A similar OCT scan centered on the foveal pit is shown in Fig. 7 together with the corresponding integrated reflectance map and RNFL thickness map. It shows the vasculature around the fovea and the retinal depth structure with a greater detail as compared to Fig. 6.
The dark blue band on the center left side of the RNFL thickness map shown in Fig. 7 corresponds to the temporal raphe , a structure located temporal to the macula. Since our system cannot distinguish individual fibers, the structure and the direction of the retinal nerve fibers cannot be seen in the thickness map. However, the RNFL thickness is small in the raphe area since there are not too many fibers. Going away from the raphe, more and more fibers comprise the RNFL and the thickness increases. Our RNFL thickness map is consistent with the RNFL distribution pattern in Vrabec’s report  that was confirmed later on by ophthalmoscopy .
To summarize, we have presented an automated and efficient method for determining a map of the RNFL thickness, based on anisotropic noise suppression and edge detection using deformable splines.
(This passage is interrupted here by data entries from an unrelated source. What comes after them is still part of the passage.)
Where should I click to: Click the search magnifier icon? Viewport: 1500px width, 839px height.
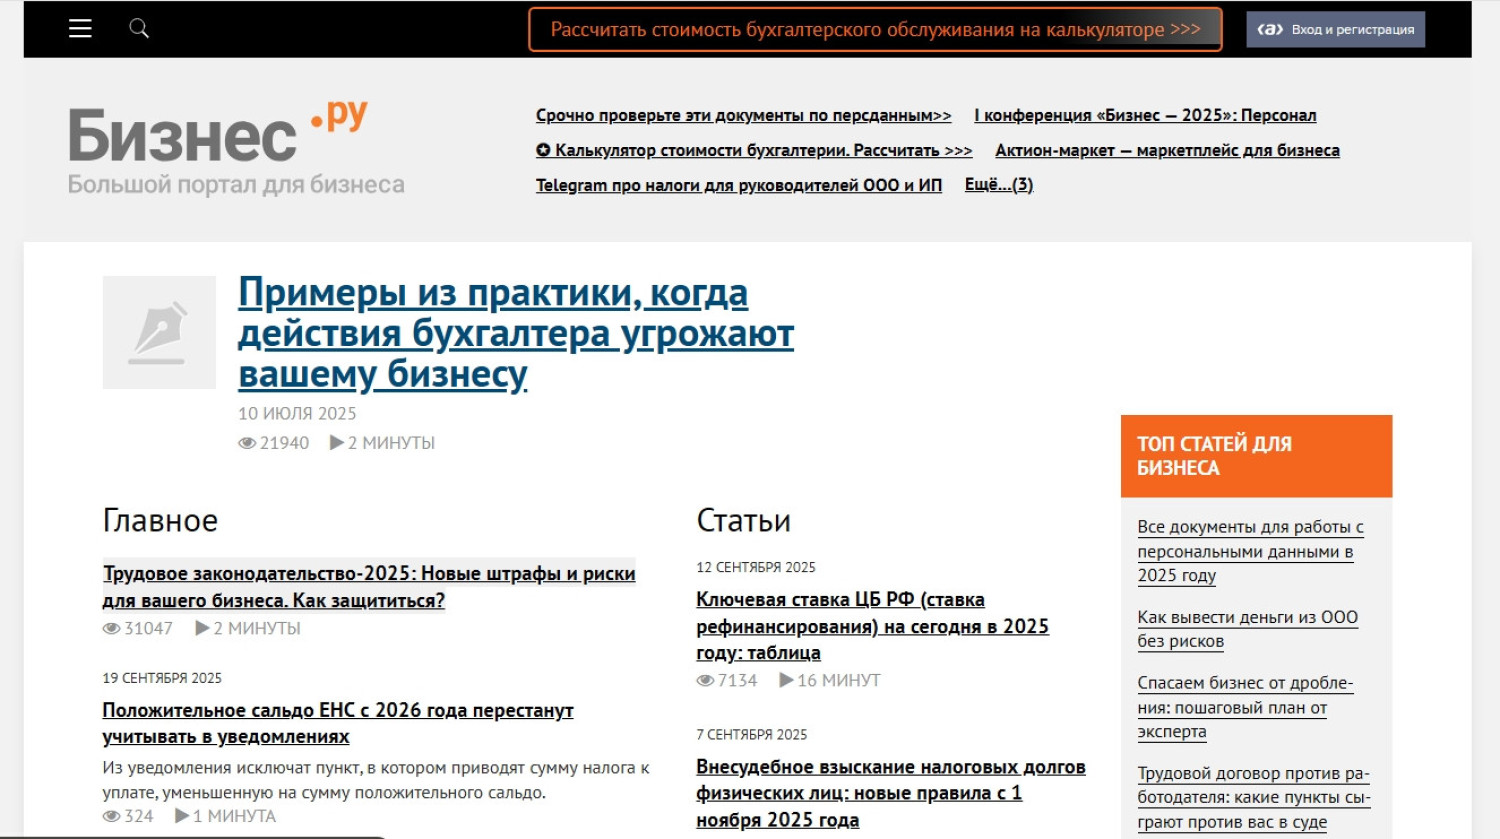[x=139, y=28]
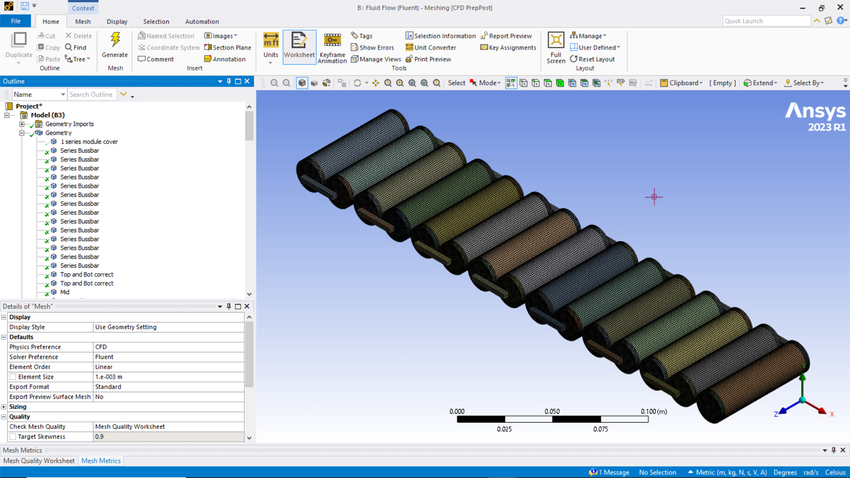Screen dimensions: 850x478
Task: Toggle the Element Size parameter checkbox
Action: coord(12,377)
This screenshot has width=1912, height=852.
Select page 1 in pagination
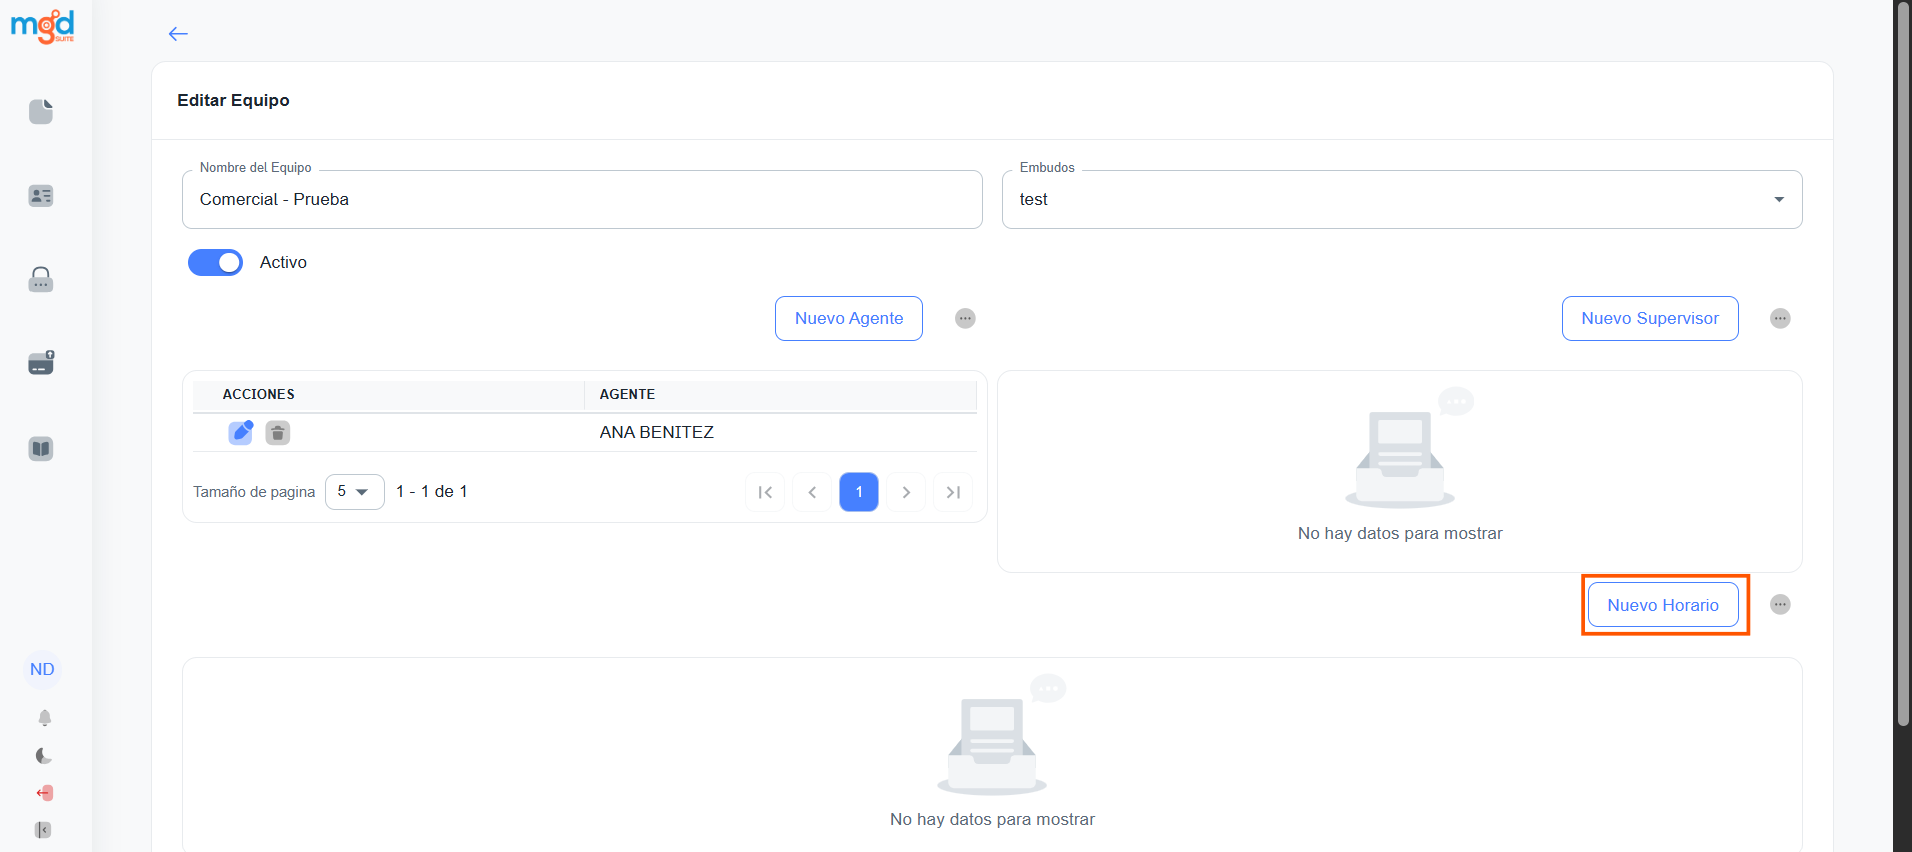(x=858, y=492)
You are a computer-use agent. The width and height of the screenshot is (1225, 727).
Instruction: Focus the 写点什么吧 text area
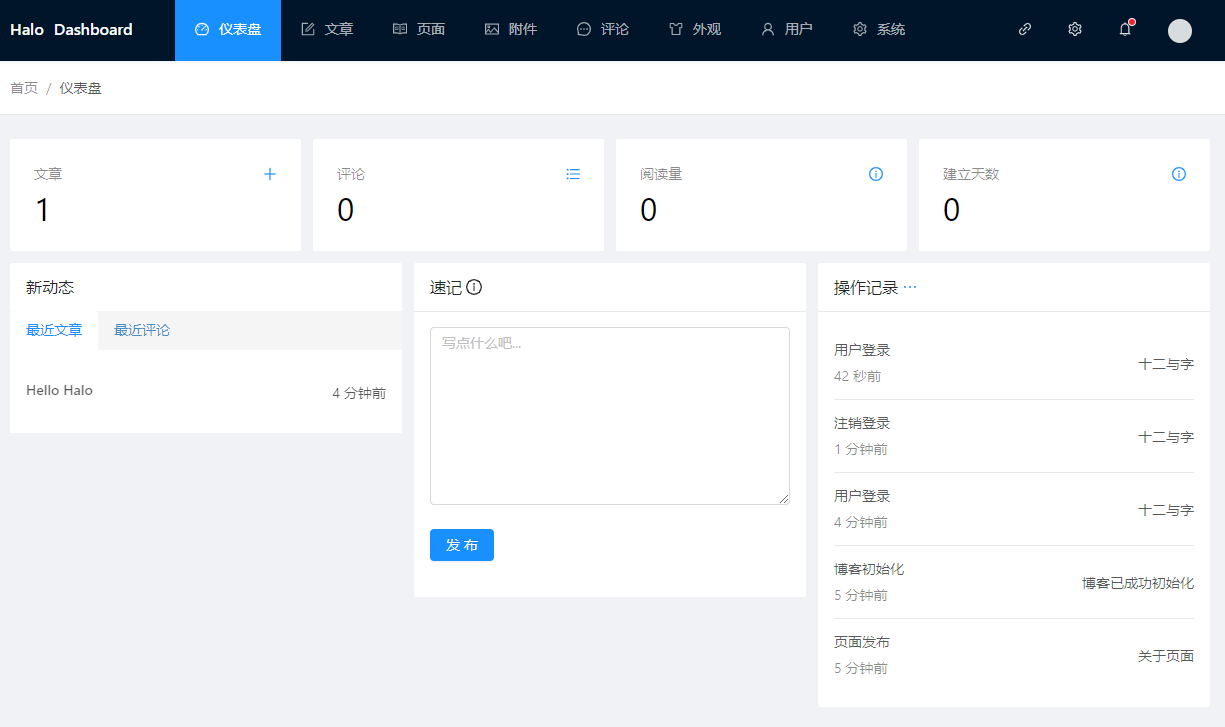[609, 416]
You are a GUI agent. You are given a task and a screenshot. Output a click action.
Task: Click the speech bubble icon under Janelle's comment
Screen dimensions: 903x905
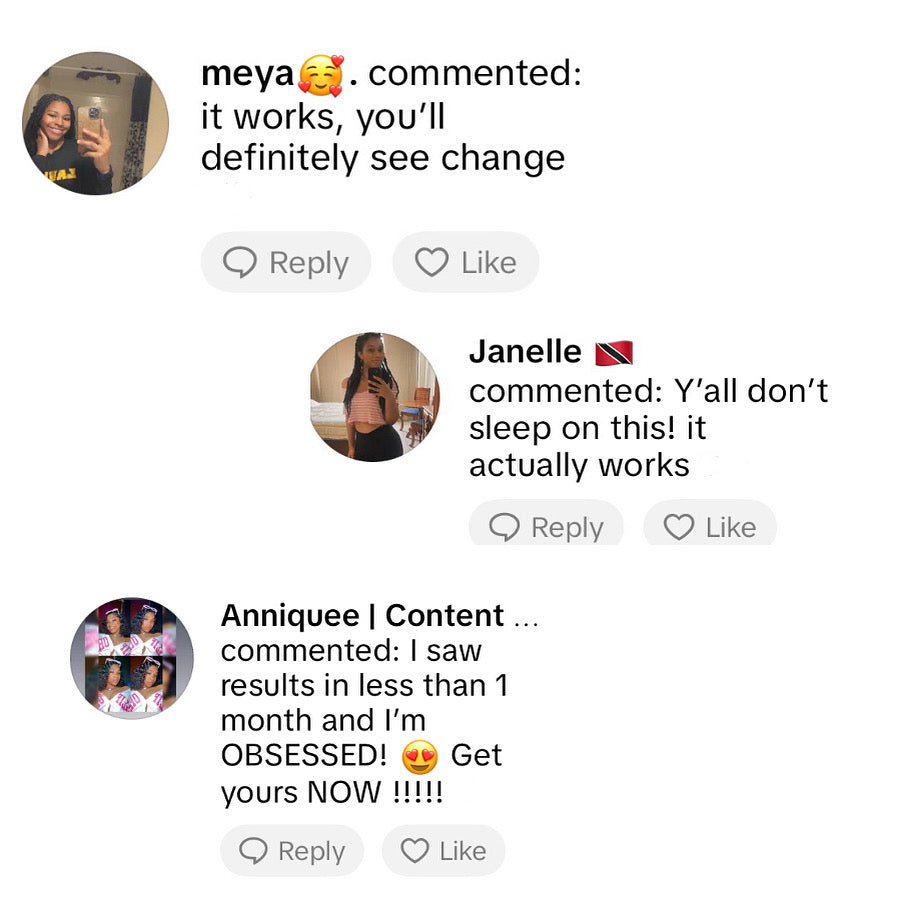pos(505,528)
The method has been applied with the same set of parameters to a large number of retinal scans including the ONH and the fovea, and for different measurement sessions on a single subject. The algorithm performed well in 350 frames within an SNR range of 31–44 dB, where the boundary was incorrectly identified in only a few and isolated places. The performance of the automated algorithm in patient measurements could be adversely affect by ocular opacities or diseases that reduce the SNR, or by a reduced contrast between RNFL and ganglion/inner plexiform layer. The RNFL thickness map is a quantitative assessment and provides evaluation of large retinal areas as compared to a limited number of circular scans measured with the current commercial instruments. The data was presented in a correlated manner that includes the RNFL thickness map and an integrated reflectance image together with an ultra-high resolution OCT movie. This representation provides a comprehensive picture to clinicians and we anticipate that it will be a valuable tool for interpreting the OCT data for diagnostic purposes. The RNFL thickness maps can potentially be used for a thorough evaluation of the RNFL thickness in longitudinal studies of glaucoma progression. These studies require large area RNFL thickness maps, which may allow for more accurate correlations of RNFL thinning with visual field defects as opposed to individual circular scans that need to be measured at precisely the same retinal location and that give less information.
This research was supported in part by a research grant from the National Institutes of Health (R01 EY014975). Research grants for technical development were provided in part by the National Institute of Health (RR019768), Department of Defense, CIMIT, and a gift from Dr. and Mrs. J.S. Chen to the optical diagnostics program of the Wellman Center of Photomedicine.